Reproduce a passage from the Slotmania thread word for word, beginning at "## sethndaddy (Dec" and stopping after "resins over there.".

**Provided passage**
════════
# SLOTMANIA - This weekend, Stuttgart, Germany



## SCJ (Jul 15, 1999)

Great show and loads of stuff you don't get to see here in the states!

Anyone else going?

We will be staying at "Martin Clause" in Echterdingen if your in town early, stop in and say hi!

http://slotmania.de/



---------------------------
www.SlotCarJohnnies.com


----------



## sethndaddy (Dec 4, 2004)

Johnny, you should have advertised early on and maybe we could get a few people to go together (or at least meet up there for a few days)
I would love to go to Germany, but would need time to plan it out, and of coarse, the money to back it up. not to mention the slot car spending money that would be needed. and I'm sure theres more than Claus doing custom resins over there.
I could only imagine a table full of Claus's cars in a rainbow of colors..........I would be so broke, lol.
But seriously, next time could you give a 2-3 month heads up if possible. I'll do everything I can to try and make it.


----------



## SCJ (Jul 15, 1999)

sethndaddy said:


> But seriously, next time could you give a 2-3 month heads up if possible. I'll do everything I can to try and make it.
════════
**Rows**
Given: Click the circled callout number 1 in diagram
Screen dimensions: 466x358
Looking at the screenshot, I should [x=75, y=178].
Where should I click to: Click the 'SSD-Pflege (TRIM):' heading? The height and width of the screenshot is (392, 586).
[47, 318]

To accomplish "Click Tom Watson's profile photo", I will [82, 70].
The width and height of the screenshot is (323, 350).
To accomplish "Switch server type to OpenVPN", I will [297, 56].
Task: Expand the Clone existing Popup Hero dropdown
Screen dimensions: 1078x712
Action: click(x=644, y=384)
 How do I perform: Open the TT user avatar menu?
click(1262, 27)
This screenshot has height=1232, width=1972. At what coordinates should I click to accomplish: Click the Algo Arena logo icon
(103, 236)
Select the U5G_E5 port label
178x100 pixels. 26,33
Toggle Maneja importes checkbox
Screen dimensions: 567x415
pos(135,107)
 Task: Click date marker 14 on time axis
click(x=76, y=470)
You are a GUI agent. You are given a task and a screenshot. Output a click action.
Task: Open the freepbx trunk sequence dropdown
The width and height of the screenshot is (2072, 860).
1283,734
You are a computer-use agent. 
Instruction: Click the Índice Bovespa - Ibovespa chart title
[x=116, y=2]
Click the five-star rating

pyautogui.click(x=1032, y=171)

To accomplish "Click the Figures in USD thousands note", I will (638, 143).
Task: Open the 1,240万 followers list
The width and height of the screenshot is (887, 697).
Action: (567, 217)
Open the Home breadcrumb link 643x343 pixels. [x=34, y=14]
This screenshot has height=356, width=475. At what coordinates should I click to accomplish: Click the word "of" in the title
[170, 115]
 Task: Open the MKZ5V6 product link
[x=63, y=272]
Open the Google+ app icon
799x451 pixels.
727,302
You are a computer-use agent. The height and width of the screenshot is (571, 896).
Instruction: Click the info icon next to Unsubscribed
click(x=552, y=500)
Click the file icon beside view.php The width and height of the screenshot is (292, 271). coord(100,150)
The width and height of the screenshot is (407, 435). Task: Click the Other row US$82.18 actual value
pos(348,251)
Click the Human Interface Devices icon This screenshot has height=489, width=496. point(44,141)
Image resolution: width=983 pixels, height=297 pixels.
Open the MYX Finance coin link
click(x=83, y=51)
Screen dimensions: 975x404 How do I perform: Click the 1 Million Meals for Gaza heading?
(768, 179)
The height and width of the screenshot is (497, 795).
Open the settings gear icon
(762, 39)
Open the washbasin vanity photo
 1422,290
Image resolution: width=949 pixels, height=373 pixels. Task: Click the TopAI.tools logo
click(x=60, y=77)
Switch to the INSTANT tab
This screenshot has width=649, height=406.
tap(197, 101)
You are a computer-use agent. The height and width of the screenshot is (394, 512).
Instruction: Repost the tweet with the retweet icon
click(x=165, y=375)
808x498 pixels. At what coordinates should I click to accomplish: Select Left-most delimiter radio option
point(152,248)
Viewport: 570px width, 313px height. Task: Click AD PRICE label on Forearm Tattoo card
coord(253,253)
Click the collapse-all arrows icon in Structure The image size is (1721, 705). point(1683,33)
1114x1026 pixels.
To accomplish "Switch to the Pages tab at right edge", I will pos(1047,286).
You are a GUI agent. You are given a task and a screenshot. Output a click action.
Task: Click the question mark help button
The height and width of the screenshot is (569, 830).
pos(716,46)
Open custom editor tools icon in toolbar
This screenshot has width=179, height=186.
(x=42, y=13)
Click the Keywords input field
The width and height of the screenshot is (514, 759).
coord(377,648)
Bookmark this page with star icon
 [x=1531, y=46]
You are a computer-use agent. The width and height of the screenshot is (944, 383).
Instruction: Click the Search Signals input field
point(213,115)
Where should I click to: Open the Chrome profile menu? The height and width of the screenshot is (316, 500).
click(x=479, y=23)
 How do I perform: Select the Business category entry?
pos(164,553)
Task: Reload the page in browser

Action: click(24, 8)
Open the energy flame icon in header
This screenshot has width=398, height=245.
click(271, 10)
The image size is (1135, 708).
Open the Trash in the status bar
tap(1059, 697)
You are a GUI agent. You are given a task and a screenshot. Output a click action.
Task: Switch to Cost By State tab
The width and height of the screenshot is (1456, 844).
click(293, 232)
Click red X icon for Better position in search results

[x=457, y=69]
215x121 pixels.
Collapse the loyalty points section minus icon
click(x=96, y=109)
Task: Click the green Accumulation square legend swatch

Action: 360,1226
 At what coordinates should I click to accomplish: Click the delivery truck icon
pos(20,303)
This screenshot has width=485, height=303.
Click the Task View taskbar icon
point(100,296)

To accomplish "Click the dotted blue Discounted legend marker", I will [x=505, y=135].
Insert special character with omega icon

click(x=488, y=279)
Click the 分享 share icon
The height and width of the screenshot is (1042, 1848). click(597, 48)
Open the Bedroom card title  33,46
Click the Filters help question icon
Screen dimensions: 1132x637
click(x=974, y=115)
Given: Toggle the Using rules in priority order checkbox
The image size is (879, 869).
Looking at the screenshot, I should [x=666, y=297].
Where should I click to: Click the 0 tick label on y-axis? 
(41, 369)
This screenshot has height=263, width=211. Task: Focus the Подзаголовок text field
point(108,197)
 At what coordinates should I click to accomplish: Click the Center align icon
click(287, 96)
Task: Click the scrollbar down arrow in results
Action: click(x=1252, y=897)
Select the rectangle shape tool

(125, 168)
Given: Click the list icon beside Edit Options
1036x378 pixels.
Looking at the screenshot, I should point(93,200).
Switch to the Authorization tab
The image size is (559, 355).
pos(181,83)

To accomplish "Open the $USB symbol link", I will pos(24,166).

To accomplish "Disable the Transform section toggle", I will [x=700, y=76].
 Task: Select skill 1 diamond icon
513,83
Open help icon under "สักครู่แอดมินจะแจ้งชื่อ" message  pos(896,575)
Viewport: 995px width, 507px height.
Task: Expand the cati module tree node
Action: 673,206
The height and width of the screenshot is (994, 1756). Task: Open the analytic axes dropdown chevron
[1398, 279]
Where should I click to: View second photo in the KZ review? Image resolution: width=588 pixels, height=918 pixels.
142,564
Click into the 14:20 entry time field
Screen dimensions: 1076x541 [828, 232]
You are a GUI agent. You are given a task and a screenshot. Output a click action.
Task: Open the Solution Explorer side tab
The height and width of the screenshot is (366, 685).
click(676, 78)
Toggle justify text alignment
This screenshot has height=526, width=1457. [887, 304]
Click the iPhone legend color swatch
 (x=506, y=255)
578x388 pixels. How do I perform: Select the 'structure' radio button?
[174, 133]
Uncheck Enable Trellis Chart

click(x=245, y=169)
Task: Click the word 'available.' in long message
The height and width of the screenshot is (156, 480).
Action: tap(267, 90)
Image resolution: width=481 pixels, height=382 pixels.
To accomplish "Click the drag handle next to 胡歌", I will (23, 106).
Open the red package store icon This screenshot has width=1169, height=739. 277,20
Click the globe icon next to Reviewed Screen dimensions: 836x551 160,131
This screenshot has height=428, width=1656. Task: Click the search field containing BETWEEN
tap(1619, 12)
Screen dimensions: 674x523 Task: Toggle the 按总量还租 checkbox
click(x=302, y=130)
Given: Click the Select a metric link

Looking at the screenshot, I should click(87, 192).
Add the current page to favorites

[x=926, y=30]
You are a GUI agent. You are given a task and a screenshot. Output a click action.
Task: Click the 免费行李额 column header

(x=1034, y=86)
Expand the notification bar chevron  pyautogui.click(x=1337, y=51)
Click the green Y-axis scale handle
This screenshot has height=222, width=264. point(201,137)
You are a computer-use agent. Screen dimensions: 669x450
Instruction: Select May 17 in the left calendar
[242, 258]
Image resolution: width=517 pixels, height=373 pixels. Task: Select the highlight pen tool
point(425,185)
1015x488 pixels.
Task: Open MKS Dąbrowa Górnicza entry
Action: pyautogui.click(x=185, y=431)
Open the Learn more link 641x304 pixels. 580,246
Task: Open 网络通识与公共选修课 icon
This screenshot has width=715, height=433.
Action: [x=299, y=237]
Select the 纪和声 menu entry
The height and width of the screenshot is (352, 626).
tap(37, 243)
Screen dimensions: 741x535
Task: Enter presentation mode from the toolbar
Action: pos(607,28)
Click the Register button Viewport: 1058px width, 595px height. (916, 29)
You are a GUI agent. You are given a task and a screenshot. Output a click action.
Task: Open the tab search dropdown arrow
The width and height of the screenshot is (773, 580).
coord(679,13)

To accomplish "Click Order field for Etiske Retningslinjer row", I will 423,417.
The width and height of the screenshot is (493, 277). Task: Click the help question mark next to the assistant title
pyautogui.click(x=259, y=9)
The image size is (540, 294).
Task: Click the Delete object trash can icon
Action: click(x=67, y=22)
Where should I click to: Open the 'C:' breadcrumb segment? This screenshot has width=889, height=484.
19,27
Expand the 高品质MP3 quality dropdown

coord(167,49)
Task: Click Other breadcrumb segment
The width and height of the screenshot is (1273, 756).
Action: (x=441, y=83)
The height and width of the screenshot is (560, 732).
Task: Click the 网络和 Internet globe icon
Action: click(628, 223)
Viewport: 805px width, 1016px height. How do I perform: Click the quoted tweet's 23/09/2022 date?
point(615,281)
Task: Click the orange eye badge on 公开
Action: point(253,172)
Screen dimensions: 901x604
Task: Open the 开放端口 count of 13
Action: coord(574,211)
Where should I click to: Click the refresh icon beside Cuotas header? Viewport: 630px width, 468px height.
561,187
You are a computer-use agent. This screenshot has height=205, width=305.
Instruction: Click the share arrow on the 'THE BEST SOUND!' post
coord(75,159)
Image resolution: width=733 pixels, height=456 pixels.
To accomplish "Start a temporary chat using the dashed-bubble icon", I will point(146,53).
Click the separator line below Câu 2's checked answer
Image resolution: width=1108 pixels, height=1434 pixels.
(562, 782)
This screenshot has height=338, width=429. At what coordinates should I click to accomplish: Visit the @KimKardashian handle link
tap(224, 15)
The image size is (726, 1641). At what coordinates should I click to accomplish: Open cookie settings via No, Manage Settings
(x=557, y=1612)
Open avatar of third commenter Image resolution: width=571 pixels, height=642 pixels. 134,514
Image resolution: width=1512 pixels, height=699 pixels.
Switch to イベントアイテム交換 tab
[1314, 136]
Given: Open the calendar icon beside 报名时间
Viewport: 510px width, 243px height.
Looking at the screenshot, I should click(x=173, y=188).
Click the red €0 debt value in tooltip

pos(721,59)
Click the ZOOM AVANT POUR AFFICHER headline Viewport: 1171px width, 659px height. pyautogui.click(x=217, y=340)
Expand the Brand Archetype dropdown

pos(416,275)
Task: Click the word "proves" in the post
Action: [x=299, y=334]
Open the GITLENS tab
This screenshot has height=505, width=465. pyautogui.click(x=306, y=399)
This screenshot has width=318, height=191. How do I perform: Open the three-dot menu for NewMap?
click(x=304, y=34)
════════
**Written response**
## sethndaddy (Dec 4, 2004)

Johnny, you should have advertised early on and maybe we could get a few people to go together (or at least meet up there for a few days)
I would love to go to Germany, but would need time to plan it out, and of coarse, the money to back it up. not to mention the slot car spending money that would be needed. and I'm sure theres more than Claus doing custom resins over there.